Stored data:
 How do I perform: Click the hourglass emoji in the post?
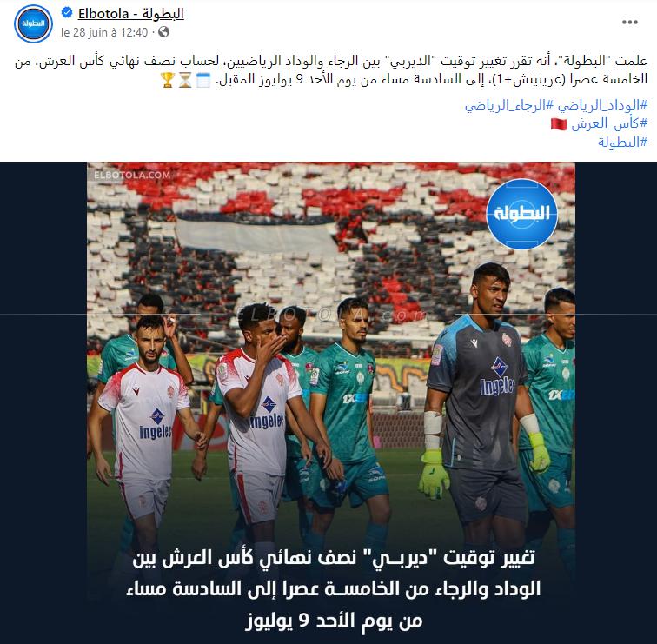coord(185,80)
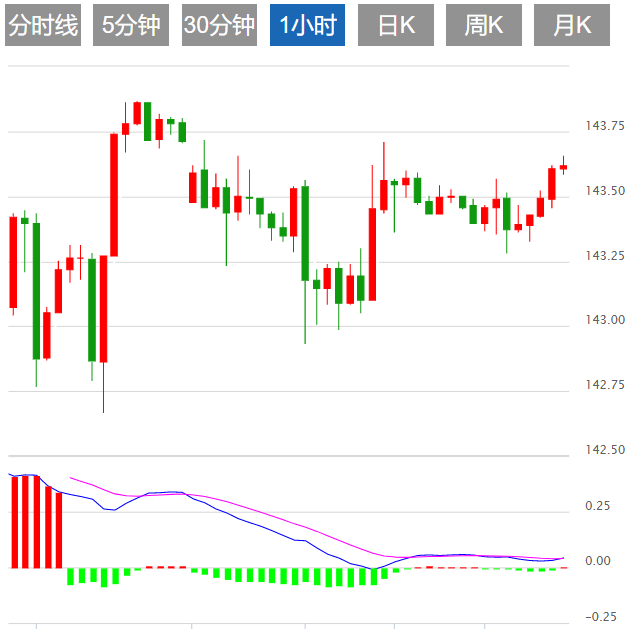Click the last candlestick on the right

pos(563,167)
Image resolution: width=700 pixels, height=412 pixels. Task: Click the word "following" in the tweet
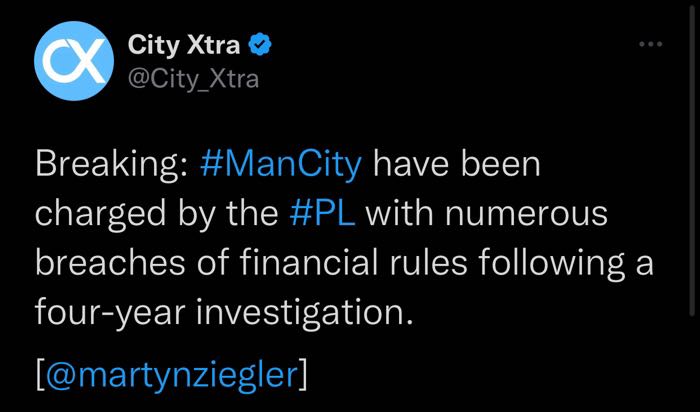(x=551, y=263)

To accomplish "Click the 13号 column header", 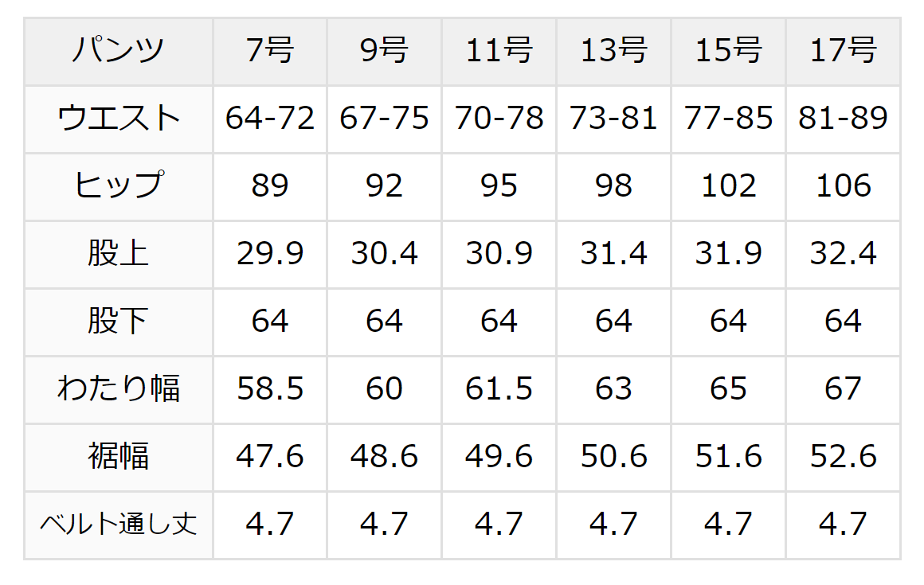I will 613,51.
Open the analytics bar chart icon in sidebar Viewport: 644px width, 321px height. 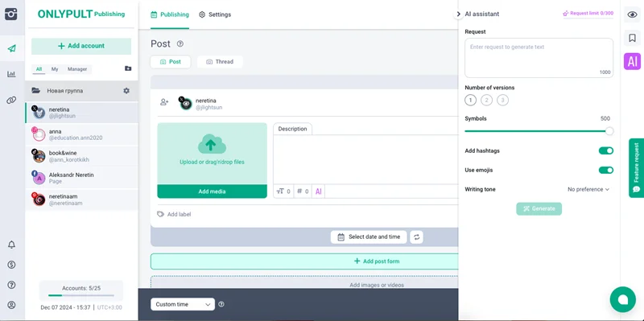point(11,74)
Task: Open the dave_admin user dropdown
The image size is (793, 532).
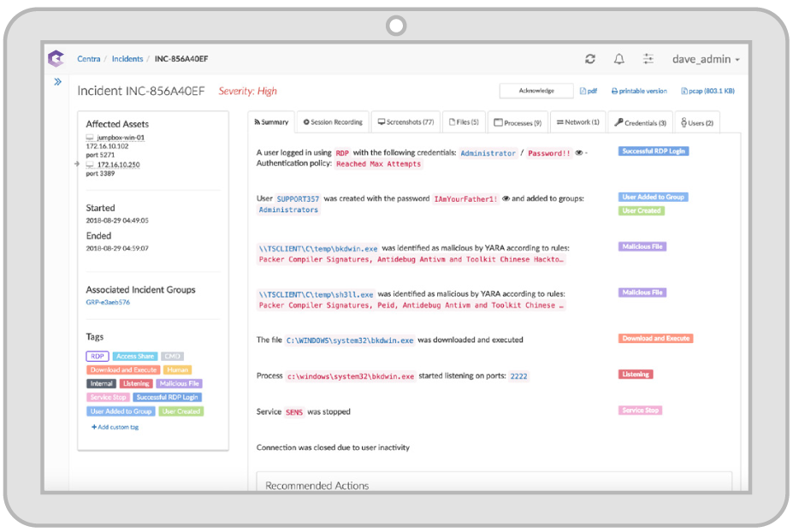Action: tap(706, 59)
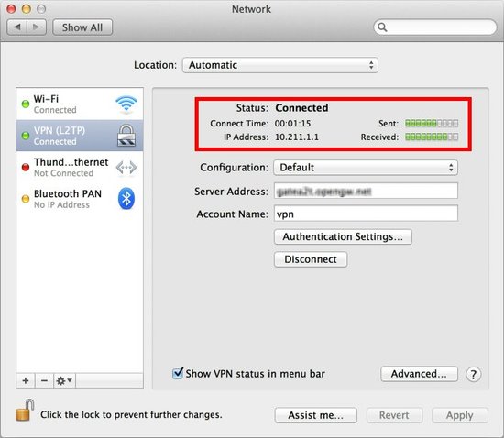Screen dimensions: 504x438
Task: Click the Spotlight search field
Action: [x=435, y=27]
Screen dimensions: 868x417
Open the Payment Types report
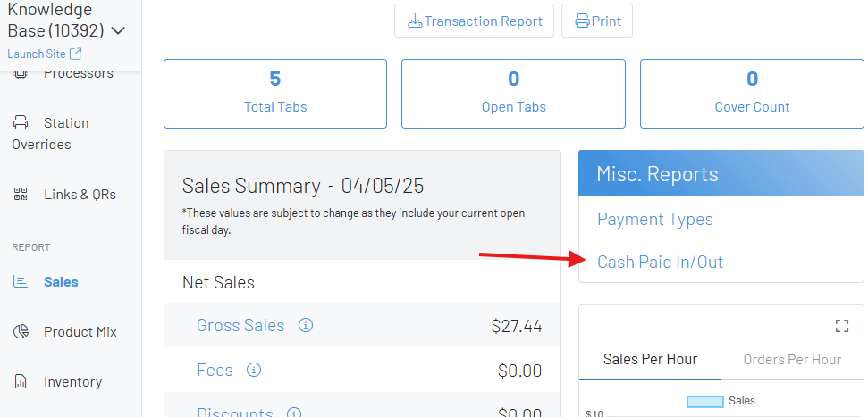click(654, 219)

_Exercise goal_: In the answer, give only the lines from the one containing "The image size is (793, 532)." through the end of the records above, each reproduced exactly. Include no pictures.

_Task output_:
The image size is (793, 532).
Action: tap(706, 59)
Screen dimensions: 504x438
Task: Click the Spotlight search field
Action: [x=435, y=27]
Screen dimensions: 868x417
Open the Payment Types report
click(654, 219)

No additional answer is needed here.